Of course, it must be recognized that my firey response is based on a personal trigger. I’ve been in abusive relationships. I’ve been in the victim’s shoes — humiliated and made to feel small by the exact same type of repulsive troglodyte. I’ve also known many other people who have been beaten down by these monsters.
But I must hold myself back. Because this isn’t about me and my pride. That abuser isn’t my abuser, and that victim is not my past self.
The reality is that anything the abuser “suffers” (i.e. social confrontation or the dreaded accountability) will be suffered tenfold by the victim when they are behind closed doors.
Of course, the only person to blame for abuse is the abuser, but knowing what I know, it's not that simple. I can’t help feeling like if I were to step in, a victim would likely be punished for my actions.
So I’m wondering if there is any way to handle these situations that could possibly hold the abuser accountable while communicating to the victim that they deserve better treatment — all without putting anyone in possible danger?
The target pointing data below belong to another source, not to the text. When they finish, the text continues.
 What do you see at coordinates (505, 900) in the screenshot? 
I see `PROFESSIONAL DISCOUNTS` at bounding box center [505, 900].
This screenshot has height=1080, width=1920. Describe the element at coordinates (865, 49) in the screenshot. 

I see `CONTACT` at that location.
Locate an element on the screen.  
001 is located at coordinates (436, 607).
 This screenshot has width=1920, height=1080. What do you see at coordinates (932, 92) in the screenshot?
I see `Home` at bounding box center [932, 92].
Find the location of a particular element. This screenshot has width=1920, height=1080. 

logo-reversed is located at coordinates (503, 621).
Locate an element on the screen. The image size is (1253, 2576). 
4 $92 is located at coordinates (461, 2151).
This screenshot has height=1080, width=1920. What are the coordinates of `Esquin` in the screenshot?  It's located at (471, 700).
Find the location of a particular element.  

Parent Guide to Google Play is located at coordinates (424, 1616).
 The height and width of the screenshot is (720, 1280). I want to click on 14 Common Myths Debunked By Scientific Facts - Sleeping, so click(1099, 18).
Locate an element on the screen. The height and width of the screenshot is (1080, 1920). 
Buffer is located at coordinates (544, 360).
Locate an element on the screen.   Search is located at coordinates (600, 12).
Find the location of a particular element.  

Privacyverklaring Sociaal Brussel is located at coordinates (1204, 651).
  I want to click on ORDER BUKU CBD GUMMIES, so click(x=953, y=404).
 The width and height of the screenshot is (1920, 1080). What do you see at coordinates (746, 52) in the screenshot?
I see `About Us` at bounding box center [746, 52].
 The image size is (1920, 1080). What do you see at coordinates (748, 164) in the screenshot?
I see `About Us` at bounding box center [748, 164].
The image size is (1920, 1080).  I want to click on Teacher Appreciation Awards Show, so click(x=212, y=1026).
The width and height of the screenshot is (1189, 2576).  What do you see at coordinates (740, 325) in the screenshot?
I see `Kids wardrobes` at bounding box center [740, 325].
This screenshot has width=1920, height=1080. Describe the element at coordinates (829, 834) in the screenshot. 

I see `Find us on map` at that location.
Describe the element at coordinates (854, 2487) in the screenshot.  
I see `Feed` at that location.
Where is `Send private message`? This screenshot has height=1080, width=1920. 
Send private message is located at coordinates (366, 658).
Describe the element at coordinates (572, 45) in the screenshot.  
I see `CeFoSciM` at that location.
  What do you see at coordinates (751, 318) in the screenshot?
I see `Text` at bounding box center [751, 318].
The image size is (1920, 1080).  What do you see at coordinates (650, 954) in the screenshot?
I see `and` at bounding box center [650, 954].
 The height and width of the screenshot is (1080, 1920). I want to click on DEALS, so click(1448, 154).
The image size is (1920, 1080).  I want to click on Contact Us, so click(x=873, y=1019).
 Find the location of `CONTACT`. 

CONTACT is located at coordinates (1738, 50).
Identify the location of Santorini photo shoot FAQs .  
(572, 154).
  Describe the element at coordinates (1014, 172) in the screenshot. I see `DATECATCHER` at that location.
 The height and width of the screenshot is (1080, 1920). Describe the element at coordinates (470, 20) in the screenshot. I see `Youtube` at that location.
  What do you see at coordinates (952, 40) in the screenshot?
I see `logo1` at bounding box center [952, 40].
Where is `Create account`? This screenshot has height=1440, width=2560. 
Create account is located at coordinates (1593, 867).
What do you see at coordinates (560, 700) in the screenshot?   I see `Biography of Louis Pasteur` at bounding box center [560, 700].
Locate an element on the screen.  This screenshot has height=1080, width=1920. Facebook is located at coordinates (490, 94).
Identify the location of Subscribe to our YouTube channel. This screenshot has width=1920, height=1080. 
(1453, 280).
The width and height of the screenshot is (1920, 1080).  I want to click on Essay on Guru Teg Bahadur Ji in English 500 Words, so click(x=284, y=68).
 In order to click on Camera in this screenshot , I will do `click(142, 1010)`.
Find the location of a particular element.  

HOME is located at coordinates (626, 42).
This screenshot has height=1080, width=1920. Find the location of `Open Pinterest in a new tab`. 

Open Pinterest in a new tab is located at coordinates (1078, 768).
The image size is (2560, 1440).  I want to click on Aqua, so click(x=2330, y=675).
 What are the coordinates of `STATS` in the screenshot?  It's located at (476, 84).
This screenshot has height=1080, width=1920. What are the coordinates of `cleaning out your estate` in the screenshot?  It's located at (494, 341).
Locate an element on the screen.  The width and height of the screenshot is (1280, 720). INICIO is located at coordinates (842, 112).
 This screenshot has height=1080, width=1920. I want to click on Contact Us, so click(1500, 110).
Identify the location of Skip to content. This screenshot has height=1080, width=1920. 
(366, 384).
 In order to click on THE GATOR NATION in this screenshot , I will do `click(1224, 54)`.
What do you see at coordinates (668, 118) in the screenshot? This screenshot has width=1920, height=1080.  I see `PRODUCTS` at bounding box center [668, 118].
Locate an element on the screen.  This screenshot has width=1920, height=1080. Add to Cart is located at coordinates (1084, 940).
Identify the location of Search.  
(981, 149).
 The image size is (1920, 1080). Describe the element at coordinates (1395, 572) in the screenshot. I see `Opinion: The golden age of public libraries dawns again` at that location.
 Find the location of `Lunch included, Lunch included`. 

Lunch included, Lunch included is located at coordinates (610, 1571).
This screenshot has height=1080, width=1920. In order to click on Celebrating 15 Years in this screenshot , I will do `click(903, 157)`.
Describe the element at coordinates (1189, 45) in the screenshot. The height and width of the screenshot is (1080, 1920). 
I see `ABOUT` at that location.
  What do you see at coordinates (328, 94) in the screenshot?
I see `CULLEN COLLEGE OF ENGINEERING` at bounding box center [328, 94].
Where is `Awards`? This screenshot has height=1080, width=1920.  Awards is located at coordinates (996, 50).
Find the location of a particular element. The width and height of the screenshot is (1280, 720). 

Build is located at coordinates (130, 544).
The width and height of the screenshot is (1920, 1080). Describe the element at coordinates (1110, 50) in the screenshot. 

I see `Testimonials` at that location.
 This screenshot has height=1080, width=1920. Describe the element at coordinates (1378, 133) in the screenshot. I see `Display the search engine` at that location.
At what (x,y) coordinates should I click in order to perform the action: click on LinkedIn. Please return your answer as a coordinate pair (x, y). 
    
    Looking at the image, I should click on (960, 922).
Sounds impossible, I know.
Abuse is far too common for us to ignore, but I’m not sure if there’s any action that can be taken without risk. We need to bring these conversations to the forefront if we want to prevent violence.
I think about this hypothetical concerningly often and I ask almost everybody for ideas. I recently asked my Instagram followers, and nobody could come up with anything.
So what about you, Say It Loud readers? What do you suppose we do? How do we stop abuse as it’s happening? What can we do to make it known that certain behavior is not tolerated? How can we keep our communities safe?